Part of that growth in demand has been fueled by Henderson Coffee Corp. distributing the coffee to some offices, though the distribution is more to restaurants. National American Insurance Co., in Chandler, has made the switch to Eôté. The company employs more than 200 people in the city, said President and Chief Operating Officer Lance LaGere.
LaGere said NAIC tries to make small changes where it can to improve the company’s work environment.
“The quality of the coffee itself is better than what we were serving,” he said.
He has it at his home, so he didn’t have to do a search for a better brand. Eôté also came with the benefit of helping a nonprofit in the community. He said he’s met men who have graduated from the Willow Springs program who seem to have a level head on their shoulders after leaving.
The coffee switch did cost a little more, but the price per cup was comparable to the brand names, he said, with the difference in taste and quality making it a fair trade.
About 80 percent of Eôté’s coffee is sold at a wholesale level, with about 20 percent sold on retail shelves. Vinson said he’d like to see the retail side get to 25 percent. When he gets bigger equipment, he’ll be able to meet more retail demand.
The company has grown slowly, but the systems to continue the growth have been put in place along the way.

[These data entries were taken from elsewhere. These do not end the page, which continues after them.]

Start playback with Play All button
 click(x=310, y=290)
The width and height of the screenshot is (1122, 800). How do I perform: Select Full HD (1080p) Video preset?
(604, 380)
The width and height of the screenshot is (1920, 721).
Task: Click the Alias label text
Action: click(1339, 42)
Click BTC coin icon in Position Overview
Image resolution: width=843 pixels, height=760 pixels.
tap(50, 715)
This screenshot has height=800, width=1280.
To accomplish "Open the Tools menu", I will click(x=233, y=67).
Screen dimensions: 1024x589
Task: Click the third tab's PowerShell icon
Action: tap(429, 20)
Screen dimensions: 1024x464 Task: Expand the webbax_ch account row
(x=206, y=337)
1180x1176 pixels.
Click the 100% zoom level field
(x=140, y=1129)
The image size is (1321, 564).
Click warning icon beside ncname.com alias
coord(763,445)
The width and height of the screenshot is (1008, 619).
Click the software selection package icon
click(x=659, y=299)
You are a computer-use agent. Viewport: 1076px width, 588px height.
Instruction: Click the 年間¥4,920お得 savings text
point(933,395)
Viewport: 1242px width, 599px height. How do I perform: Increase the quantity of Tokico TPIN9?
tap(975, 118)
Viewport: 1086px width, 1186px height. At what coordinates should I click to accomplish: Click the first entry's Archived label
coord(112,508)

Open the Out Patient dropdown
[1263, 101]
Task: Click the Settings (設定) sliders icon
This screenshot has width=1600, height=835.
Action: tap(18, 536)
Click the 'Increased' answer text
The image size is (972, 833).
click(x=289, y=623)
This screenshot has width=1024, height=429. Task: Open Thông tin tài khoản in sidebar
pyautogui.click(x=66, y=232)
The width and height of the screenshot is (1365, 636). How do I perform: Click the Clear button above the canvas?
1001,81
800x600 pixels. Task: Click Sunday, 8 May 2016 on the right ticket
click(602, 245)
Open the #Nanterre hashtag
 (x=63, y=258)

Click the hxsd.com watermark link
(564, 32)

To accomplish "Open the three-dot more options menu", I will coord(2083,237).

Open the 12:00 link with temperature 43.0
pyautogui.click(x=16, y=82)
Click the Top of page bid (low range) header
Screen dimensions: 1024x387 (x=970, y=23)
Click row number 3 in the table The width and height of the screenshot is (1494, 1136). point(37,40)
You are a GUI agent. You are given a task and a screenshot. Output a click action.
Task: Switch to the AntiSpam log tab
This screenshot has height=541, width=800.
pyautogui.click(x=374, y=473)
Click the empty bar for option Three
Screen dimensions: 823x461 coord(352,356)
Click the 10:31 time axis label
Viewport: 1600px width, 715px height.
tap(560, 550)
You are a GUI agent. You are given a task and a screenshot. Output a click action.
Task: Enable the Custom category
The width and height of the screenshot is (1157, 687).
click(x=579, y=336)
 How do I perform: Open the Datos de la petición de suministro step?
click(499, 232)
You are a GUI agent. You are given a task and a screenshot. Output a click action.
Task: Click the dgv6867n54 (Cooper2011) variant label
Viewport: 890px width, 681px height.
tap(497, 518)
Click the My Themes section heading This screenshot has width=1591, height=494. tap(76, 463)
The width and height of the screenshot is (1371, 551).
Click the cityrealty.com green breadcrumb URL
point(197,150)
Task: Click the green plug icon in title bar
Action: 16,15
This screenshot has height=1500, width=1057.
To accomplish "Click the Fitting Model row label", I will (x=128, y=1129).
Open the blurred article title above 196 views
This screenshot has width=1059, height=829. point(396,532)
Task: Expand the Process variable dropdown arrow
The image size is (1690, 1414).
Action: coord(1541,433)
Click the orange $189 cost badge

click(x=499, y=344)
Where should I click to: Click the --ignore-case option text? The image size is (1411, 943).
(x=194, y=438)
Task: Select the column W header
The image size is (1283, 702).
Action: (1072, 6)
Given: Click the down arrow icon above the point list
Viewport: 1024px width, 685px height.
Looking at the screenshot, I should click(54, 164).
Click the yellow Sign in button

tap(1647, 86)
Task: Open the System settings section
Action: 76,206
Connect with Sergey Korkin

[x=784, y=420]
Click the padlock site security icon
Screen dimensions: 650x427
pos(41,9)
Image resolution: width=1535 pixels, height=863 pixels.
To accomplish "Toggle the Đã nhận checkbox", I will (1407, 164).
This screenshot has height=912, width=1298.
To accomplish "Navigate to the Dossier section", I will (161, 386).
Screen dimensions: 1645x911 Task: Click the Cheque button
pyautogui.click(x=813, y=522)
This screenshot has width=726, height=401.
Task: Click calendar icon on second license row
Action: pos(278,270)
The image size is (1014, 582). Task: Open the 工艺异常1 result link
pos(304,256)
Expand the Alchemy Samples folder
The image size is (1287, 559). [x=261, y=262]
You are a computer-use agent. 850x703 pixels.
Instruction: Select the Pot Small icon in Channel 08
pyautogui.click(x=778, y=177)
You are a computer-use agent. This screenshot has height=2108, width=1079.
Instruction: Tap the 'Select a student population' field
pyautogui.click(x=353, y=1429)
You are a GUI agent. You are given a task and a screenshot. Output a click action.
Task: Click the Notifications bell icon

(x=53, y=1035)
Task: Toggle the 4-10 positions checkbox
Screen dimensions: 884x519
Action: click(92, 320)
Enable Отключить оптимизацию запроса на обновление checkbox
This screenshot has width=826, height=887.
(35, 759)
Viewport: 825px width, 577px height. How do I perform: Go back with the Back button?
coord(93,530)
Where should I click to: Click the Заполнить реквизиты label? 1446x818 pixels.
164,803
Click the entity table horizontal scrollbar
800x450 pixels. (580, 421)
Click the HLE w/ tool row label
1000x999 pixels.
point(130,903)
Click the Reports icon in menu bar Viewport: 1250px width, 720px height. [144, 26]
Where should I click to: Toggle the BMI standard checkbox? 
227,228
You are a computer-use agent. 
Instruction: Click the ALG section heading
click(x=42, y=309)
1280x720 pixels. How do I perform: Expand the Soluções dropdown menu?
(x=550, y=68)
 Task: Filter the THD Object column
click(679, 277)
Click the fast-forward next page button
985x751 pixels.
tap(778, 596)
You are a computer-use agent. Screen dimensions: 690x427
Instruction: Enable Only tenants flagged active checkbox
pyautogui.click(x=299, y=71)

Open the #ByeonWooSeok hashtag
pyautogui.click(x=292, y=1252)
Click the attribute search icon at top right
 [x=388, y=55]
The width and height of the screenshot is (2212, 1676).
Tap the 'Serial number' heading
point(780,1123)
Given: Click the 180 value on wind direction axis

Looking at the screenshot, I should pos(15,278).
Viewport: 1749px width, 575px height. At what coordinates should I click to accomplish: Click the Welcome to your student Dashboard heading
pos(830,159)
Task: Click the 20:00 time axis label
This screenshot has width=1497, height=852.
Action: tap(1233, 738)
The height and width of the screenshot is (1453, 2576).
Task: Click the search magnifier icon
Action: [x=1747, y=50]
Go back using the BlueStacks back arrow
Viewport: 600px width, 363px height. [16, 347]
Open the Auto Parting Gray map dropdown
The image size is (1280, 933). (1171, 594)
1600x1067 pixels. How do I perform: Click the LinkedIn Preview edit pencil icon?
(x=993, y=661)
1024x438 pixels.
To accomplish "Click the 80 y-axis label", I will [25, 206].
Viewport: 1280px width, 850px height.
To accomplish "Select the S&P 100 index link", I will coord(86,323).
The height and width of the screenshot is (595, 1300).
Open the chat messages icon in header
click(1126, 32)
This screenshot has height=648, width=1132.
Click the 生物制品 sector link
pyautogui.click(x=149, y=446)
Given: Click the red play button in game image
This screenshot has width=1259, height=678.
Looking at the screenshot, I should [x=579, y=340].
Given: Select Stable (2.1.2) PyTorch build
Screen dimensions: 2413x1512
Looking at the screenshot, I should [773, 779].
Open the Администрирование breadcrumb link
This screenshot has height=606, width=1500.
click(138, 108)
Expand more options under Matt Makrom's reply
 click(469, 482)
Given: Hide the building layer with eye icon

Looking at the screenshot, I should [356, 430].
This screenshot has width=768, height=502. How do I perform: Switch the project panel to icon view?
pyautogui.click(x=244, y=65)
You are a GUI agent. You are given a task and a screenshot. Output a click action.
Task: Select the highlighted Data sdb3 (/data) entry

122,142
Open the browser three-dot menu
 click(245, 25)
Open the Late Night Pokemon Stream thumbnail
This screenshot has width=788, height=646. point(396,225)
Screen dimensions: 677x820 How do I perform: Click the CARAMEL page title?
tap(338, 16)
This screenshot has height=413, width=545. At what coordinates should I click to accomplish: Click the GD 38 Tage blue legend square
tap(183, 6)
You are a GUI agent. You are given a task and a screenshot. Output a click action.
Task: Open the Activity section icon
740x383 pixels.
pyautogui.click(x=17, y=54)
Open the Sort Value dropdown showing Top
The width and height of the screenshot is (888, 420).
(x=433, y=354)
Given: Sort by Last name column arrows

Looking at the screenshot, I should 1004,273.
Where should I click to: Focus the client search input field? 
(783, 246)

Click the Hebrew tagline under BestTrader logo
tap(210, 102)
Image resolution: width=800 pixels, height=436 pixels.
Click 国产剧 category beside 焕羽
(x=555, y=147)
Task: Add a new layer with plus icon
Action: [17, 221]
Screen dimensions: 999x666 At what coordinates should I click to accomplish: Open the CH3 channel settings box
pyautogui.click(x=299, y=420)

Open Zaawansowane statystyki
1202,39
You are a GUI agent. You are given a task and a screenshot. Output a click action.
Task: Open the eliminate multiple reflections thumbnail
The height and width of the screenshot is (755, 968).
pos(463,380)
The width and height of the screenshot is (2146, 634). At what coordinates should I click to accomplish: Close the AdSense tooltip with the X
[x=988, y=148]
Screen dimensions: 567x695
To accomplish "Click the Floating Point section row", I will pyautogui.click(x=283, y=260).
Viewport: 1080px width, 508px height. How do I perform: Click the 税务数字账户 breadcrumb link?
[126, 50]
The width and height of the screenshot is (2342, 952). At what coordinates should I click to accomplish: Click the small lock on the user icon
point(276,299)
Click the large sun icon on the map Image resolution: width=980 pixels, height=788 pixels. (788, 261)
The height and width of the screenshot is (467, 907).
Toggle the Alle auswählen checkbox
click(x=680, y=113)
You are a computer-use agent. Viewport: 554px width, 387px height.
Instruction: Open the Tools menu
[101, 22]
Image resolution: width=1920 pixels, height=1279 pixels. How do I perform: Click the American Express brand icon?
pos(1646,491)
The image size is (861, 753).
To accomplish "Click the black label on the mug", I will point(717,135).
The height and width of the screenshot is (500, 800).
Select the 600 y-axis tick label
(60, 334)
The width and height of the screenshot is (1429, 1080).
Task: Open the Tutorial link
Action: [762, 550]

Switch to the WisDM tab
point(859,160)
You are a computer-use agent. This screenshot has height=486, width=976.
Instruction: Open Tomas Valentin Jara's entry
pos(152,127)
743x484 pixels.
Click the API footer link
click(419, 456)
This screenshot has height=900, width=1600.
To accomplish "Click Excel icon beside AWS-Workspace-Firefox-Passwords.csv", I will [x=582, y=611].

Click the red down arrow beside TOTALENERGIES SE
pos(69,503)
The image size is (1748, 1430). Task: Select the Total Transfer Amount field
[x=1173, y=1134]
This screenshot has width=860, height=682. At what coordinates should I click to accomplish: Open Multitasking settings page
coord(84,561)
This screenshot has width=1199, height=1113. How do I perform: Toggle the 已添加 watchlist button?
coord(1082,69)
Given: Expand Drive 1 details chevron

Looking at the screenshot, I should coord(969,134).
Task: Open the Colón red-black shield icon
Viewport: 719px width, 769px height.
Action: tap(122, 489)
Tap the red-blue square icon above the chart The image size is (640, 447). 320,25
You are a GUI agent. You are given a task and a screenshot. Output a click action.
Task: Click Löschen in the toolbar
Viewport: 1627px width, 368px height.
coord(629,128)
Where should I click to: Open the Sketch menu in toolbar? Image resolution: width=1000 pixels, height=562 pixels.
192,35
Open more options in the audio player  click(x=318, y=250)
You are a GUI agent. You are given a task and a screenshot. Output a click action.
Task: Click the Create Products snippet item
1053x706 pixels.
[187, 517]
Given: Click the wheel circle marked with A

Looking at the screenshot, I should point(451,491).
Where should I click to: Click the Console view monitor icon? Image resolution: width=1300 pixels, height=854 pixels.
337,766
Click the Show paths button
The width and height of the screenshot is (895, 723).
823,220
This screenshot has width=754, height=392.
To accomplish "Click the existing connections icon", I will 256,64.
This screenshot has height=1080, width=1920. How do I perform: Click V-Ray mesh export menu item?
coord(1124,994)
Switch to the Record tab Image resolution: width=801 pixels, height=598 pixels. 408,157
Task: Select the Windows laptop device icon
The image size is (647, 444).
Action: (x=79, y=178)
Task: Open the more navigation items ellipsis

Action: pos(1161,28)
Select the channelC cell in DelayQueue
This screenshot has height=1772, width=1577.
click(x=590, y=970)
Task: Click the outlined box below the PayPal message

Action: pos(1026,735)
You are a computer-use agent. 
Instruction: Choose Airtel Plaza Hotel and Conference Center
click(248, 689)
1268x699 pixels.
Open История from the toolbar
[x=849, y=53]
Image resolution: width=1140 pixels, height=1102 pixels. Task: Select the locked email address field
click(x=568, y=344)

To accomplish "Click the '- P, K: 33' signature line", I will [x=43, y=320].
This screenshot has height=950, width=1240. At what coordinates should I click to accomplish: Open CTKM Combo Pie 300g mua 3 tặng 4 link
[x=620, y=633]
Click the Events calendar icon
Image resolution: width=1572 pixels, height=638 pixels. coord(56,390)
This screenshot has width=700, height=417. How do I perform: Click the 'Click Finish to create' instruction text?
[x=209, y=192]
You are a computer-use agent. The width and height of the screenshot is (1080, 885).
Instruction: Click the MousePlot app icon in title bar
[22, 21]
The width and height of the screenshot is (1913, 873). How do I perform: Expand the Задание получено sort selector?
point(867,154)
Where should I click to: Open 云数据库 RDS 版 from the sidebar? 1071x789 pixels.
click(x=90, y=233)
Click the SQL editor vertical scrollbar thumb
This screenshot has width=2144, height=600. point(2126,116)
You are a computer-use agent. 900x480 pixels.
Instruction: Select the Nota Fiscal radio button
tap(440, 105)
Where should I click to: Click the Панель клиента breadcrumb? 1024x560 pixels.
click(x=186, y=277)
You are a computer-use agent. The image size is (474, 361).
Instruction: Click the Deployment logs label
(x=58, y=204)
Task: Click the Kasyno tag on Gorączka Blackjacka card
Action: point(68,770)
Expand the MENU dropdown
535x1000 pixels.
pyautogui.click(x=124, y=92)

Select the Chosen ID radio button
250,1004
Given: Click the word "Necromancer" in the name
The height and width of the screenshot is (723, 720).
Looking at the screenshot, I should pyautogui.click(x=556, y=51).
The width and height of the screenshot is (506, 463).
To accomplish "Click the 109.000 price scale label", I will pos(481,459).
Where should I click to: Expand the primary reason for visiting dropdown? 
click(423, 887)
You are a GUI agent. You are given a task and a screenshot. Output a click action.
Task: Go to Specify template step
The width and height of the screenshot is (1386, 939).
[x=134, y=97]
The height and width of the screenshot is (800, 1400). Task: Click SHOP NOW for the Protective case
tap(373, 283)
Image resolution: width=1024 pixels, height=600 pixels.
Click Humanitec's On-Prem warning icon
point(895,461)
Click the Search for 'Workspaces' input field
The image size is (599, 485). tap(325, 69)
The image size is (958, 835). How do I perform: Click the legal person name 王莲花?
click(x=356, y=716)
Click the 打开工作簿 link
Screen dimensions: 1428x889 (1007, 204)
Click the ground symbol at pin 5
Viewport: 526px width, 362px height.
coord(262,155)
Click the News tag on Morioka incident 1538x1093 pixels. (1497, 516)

He also had an investment from a relative, who happened to be an Orange Leaf franchisee. With his dedication to giving $1 from every bag – no matter its size – to Willow Springs, getting to the profit side of the balance sheet has been a challenge. He reached it this year.
The donations to Willow Springs have helped the ranch complete a counselors’ cabin, said Rich Love, chairman this year of the ranch’s board of directors. Love is an attorney in Tulsa at Conner & Winters. Vinson said other buildings have been completed as well, along with the creation of an endowment fund.
But the biggest contribution Eôté makes to Willow Springs, he said, is getting the name of the ranch out to the public. He said as the demand for Eôté’s coffee has grown, he’s seen more people learn about the ranch. He’s been to weekly coffee tastings where he sees people he hasn’t seen in years, and they’ll learn about the ranch.
“It’s definitely helped grow the reach of our ministry, especially in the Edmond area,” he said.
Love said he drinks the Willow Spring coffee blend at his home and has the coffee while he’s doing his morning devotional.
“It’s good coffee,” he said.
Ultimately, Vinson wants the company to be a regional brand. The roastery warehouse has a mini-coffee-shop-style area, but he doesn’t plan to open a store soon. And if he did, it would be outside the metro where he won’t compete with his customers.
While he has ideas he’d like to see come to life at the roastery, his thought always go back to the ranch. If Eôté were to become a national brand, he could do more at the ranch.
“Companies that make a difference will make a dollar,” he said. “For us, we’ll make a difference before we make a dollar.”